É neste ponto que entra o Quarteto. O conjunto de organizações, que abrange várias áreas da sociedade, decide agir em 2013. Promove acordos entre os partidos políticos. Com uma só motivação: a implementação de uma democracia estável e duradoura. E a constituição de um Governo constitucional que garantisse o respeito pelos direitos fundamentais de toda a população independentemente do género, convicções políticas e religião.
Uma nova Constituição, parcialmente inspirada na portuguesa, foi aprovada a 26 de janeiro de 2014. Em outubro desse ano foram realizadas as primeiras eleições presidenciais verdadeiramente livres e em democracia na Tunísia.
A Tunísia de hoje e as grandes ameaças
Com estas nova Constituição e depois das primeiras eleições presidenciais, que elegeram Beji Caid Essebsi com 55.68% dos votos, a Tunísia passou a ser vista como o exemplo melhor sucedido da primavera árabe. O país teve um Governo de tecnocratas, que marcou eleições para o dia 26 de outubro de 2014. Os partidos estavam mais maduros e preparados para governar. O partido vencedor foi o do laico Nidda Tounès, formado dois anos antes, que, mesmo sem maioria absoluta (37,56% dos votos), indicou Habib Essid como primeiro-ministro do país. E a democracia tunisina parece também estar a amadurecer e a crescer:
- O turismo sofreu um autêntico trambolhão durante os anos de instabilidade que se seguiram à revolução: antes da revolução, o país recebia, em média, 7 milhões e meio de turistas por ano. Em 2011 esse número caiu para metade. Mas, no ano passado, a Tunísia recebeu mais de seis milhões de turistas. Um número ainda assim abaixo dos níveis registados anteriormente. Mas o setor começa agora a crescer. Setor este que representa 7% do PIB e do qual 20% da população depende.
- A taxa de desemprego é, no entanto, ainda alta: acima dos 15%, com o desemprego jovem acima dos 30%.
- O número de partidos políticos subiu em flecha. Até à saída de Ben Ali existiam apenas três, agora existem mais de 100 partidos políticos devidamente legalizados. O país foi também incluído na Política Europeia de Vizinhança da União Europeia, que tem como objetivo aproximar a UE dos seus vizinhos.
Apesar de tudo, a Tunísia ainda não é um paraíso democrático. E é um país de contrastes entre as metrópoles e aldeias.

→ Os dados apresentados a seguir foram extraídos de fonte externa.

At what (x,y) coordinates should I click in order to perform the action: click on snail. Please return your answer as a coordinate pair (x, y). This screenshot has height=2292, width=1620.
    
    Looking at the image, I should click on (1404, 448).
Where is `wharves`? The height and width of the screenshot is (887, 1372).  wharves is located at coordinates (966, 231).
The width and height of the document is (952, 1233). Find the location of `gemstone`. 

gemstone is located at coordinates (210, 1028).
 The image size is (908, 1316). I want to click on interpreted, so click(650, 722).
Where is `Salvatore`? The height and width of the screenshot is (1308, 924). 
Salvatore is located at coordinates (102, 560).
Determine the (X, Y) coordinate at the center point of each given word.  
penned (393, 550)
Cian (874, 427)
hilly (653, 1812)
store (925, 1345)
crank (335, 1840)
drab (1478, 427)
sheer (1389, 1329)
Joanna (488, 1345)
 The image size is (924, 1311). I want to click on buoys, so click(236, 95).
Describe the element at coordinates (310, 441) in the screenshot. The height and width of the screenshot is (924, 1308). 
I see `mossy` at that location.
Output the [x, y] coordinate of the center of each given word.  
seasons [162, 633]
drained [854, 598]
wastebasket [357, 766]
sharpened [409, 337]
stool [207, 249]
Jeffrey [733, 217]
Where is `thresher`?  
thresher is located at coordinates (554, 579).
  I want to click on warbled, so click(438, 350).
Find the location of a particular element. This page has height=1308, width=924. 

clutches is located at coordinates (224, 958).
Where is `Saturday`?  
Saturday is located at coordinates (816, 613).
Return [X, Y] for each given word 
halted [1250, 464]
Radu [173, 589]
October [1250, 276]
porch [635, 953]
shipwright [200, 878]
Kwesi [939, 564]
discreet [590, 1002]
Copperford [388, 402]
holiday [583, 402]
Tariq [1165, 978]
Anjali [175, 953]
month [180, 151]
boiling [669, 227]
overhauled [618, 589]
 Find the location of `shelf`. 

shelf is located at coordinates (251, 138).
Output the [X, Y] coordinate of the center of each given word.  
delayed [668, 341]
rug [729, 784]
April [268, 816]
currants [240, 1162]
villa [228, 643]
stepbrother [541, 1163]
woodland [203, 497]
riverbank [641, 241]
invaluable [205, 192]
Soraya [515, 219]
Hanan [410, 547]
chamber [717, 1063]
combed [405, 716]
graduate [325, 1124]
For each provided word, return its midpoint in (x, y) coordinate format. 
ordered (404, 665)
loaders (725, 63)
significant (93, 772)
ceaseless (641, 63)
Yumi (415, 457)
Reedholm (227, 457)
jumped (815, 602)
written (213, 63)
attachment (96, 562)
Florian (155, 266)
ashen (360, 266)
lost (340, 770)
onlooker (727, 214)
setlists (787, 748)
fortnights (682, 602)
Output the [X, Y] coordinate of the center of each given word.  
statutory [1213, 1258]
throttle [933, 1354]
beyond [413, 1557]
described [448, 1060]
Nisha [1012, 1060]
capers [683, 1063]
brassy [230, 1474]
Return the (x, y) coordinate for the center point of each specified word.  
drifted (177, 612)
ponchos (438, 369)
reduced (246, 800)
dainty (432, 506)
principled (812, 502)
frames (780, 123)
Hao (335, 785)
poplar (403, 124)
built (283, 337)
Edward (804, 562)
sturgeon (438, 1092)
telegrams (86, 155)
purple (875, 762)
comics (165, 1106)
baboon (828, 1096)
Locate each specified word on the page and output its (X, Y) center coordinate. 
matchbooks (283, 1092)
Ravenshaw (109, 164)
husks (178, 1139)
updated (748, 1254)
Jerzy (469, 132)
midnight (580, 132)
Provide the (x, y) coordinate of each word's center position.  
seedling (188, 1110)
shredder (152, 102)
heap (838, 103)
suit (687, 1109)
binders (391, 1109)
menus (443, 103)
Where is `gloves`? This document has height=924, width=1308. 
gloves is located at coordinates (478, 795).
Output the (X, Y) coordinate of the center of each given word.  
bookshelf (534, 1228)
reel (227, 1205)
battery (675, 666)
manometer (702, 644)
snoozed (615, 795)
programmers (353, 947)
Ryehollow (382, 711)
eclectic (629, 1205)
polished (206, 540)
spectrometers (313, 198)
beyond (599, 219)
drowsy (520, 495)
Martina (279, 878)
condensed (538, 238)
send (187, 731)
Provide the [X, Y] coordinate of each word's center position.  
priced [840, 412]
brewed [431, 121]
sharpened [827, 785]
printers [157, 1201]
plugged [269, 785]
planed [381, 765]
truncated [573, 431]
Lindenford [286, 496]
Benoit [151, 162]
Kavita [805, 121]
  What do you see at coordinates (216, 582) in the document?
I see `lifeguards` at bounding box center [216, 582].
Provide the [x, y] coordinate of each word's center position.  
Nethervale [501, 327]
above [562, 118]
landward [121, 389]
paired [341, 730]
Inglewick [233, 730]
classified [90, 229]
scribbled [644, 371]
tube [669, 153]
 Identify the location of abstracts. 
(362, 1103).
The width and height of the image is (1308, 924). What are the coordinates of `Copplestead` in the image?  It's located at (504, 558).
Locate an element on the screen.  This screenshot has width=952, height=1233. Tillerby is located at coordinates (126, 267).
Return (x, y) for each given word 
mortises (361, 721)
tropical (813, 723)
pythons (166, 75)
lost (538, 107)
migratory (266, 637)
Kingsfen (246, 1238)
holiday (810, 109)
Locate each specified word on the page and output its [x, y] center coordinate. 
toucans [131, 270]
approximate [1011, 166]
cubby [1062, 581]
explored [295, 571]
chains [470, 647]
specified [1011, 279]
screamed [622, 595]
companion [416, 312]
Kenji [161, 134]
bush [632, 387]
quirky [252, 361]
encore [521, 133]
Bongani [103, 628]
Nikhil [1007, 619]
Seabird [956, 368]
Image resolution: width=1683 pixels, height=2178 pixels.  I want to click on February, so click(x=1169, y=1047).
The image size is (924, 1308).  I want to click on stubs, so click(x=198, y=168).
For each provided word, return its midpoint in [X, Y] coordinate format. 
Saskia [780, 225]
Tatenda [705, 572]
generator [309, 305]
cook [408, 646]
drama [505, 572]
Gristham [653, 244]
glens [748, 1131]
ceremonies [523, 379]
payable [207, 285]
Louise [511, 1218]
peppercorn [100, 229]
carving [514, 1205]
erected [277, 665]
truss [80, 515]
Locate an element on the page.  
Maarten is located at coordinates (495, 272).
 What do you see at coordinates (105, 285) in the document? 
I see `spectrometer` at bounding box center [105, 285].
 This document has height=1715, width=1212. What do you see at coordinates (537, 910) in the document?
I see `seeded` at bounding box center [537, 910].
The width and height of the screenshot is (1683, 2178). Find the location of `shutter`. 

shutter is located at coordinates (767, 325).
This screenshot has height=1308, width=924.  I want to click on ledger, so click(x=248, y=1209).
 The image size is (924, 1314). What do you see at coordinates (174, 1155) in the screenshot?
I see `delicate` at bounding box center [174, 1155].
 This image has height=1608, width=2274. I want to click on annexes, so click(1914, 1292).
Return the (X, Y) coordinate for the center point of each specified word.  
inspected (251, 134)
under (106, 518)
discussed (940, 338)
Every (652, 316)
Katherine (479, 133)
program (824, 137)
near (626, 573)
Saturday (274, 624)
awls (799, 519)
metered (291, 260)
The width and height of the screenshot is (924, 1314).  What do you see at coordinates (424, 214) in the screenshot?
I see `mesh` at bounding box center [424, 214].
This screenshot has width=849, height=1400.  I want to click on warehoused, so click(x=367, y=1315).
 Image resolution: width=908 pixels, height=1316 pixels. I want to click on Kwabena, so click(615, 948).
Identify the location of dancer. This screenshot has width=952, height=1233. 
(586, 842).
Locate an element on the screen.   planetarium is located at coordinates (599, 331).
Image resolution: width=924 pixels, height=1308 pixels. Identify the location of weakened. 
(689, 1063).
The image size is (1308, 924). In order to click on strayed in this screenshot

O atentado, em junho passado – um ano depois do ataque a um museu no centro de Tunes que vitimou 21 pessoas, entre os quais 17 turistas – em dois resorts turísticos na cidade de Sousse, que matou 39 pessoas, na sua maioria turistas alemães e ingleses, é sinal que a instabilidade ainda pode voltar. A democracia tunisina começa a dar os primeiros passos – que são, até agora, os passos mais firmes de toda a região que viveu a primavera árabe.